Malumunuzdur yeni yeni şekillenen Büyük Doğu Gençlik Hareketi adında bir hareket var. İfade Dergisi'de yayın organları. Şimdi İfade Dergisi 5. Sayı'ında yayınladıkları "Temel Strateji ve Politika Belgeleri"ni veriyorum.

 

 

Büyük Doğu Gençlik Hareketi Temel Strateji ve Politika Belgeleri

 

 

Büyük Doğu Gençlik Hareketinin nihai gayesi Büyük Doğu-İbda dünya görüşünün teklifi olarak Başyücelik Devlet şeklini ÖNCELİKLE Anadolu’dan başlamak üzere tüm dünyaya hakim kılmaktır. Bu cümleden anlaşılacağı üzere demokrasi-diktatörlük arası yalpalanan dünya küfür cephesinin tüm tekliflerini baştan red eder.

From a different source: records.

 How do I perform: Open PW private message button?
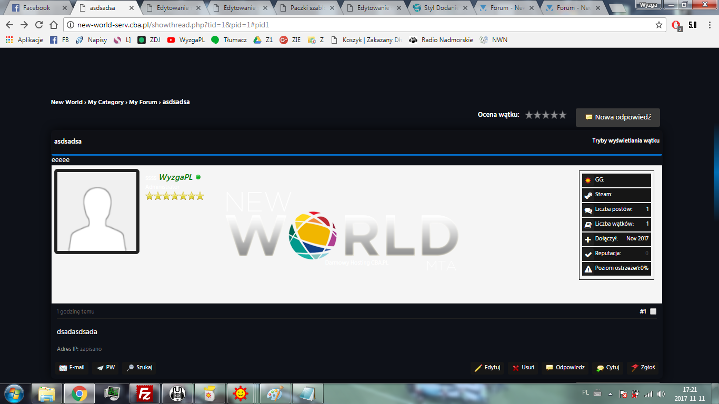pos(105,367)
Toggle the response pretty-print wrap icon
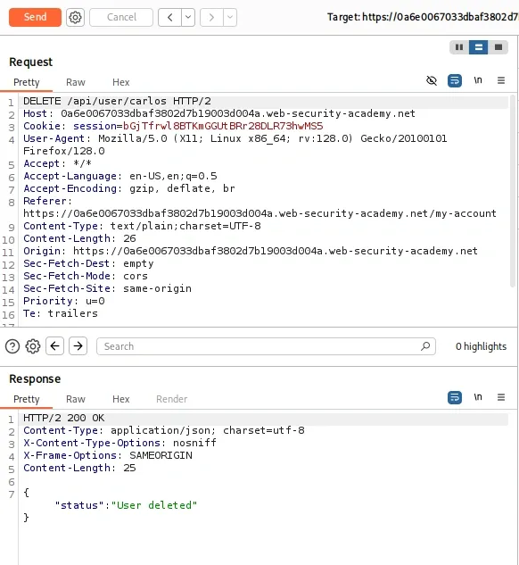The image size is (519, 565). [455, 397]
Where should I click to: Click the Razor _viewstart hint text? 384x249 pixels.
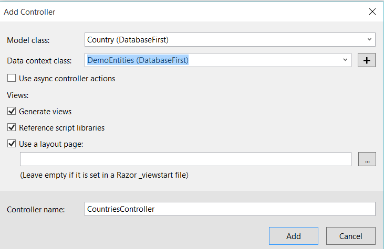[104, 175]
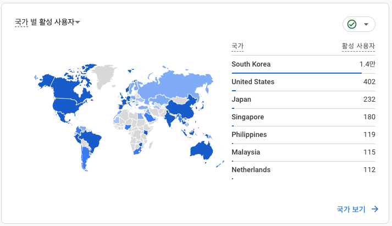The height and width of the screenshot is (226, 392).
Task: Click the Japan row in the table
Action: click(303, 100)
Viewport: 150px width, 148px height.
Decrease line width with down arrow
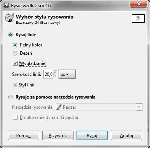55,76
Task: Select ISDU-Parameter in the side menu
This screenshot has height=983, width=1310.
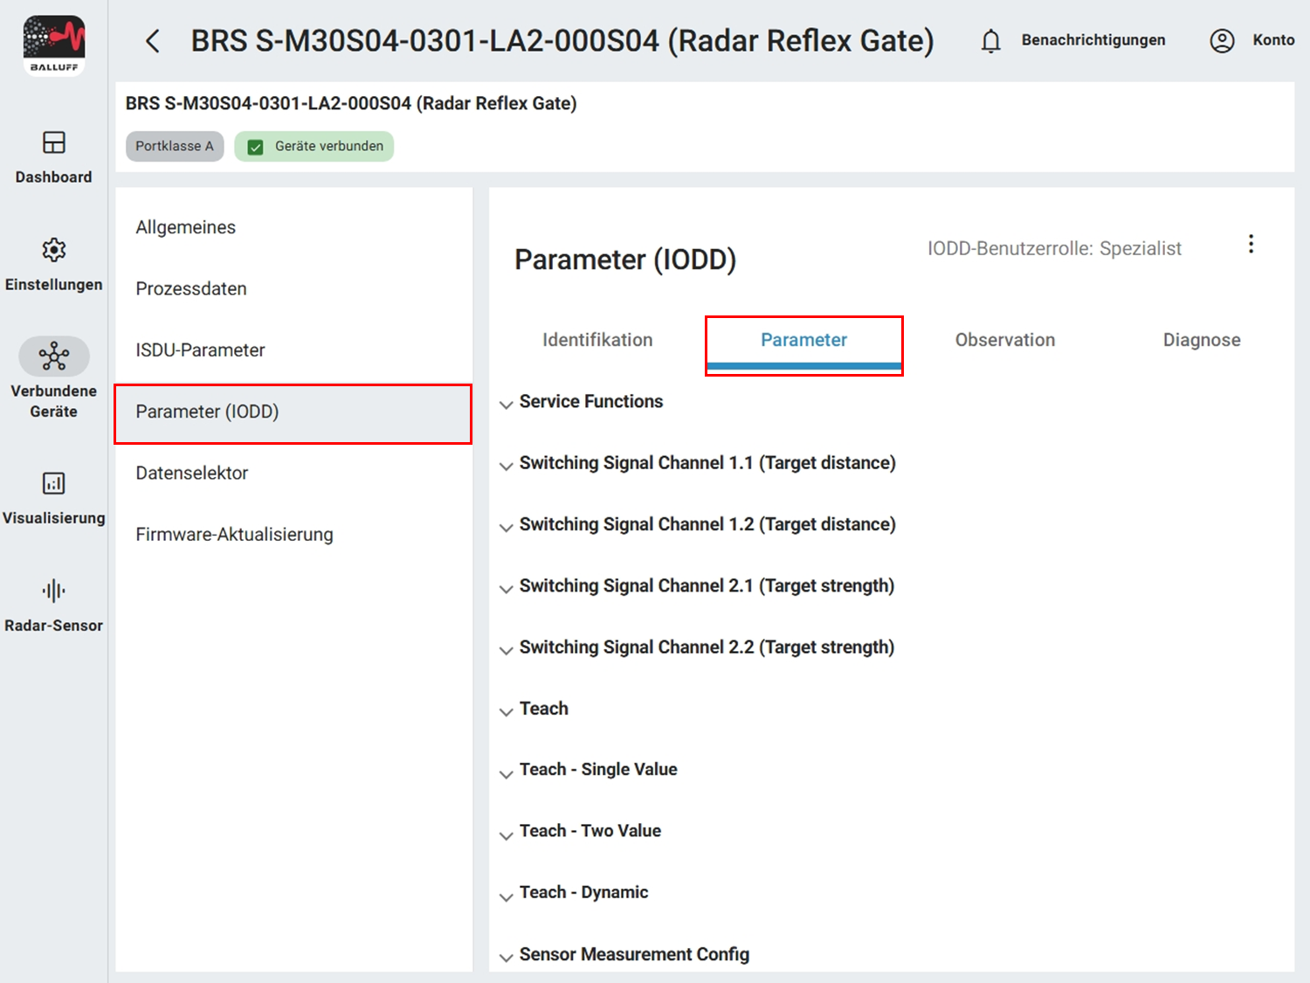Action: click(200, 350)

Tüm mensupları, istikbalde vücut bulması için çalıştıkları Büyük Doğu Devleti’ine peşinen bağlıdır. Başka bir devlete bağlılık ve mesuliyet duygusu içinde olamazlar!.. Zira bir müslümanın ancak ve ancak Allah ve Rasûlü’nün ortaya koyduğu MUTLAK ÖLÇÜLERE bağlı DEVLETE bağlılığı olabileceğinin şuuruna kayıtsız ve şartsız ermişlerdir.

 

Bu gözle; Her şey Büyük Doğu için, Büyük Doğu’ya göre ve Büyük Doğu’ya doğrudur!..

 

Hareketimiz ne bir dernek, ne bir vakıf ne de bir parti değildir. O bir ruhtur ve nihaî gayesi uğruna FAYDA ümid ettiği her türlü oluş ve buluş yollarını kendisine bağlı bir şube olarak görür. Buradan da anlaşılacağı üzere, nihaî gayesine erme yollarını tıkayan bir hal ve durum karşısında kendi öz evladı hükmündeki tüm tezahür zeminlerini kendi öz eliyle imha etmekten çekinmez!..

 

Büyük Doğu Devleti, ümmetin geleceğe sarkan kurtuluş iradesinin elle tutulur tek ifadesidir!.. Kemalist rejimin üzerine çöreklendiği Türkiye Cumhuriyeti ancak ve ancak topyekûn Büyük Doğu Devleti’ne inkilâp ettiği gün ÜMMET DEVLETİ OLABİLİR!..

 

Merkezi Anadolu kabul edersek, merkez ve çevremizde bütün olamayışları, eremeyişleri ve varamayışları bu temel eksikliğin tezahürleri olarak görmemiz gerektiği anlaşılır. Öyle ise mevcut halde kim nerede ve nasıl bulunuyorsa bulunsun, bu temel irade etrafında SAMİMİYET ve İSTİKAMET sahibi olmak müslümanlığın bir namus ve şeref borcudur.

 

Eşya ve hadiseleri değerlendirirken – dış ve iç- temel ölçümüz Büyük Doğu Devleti’nin faydasından ibarettir. Mevcut süreç “kuruluş ve bu yolla kurtuluş” süreci olduğuna göre, tüm politik mevzilenmeler bu stratejik ana hedefin gerçekleştirilmesi uğrunda mevziî iniş ve çıkışları temsil ederler. Buradan anlaşılması gereken de, politik “kavram”ların yaşanan sürece bağlı olarak değiştirilebilir vasıfta olabileceğidir.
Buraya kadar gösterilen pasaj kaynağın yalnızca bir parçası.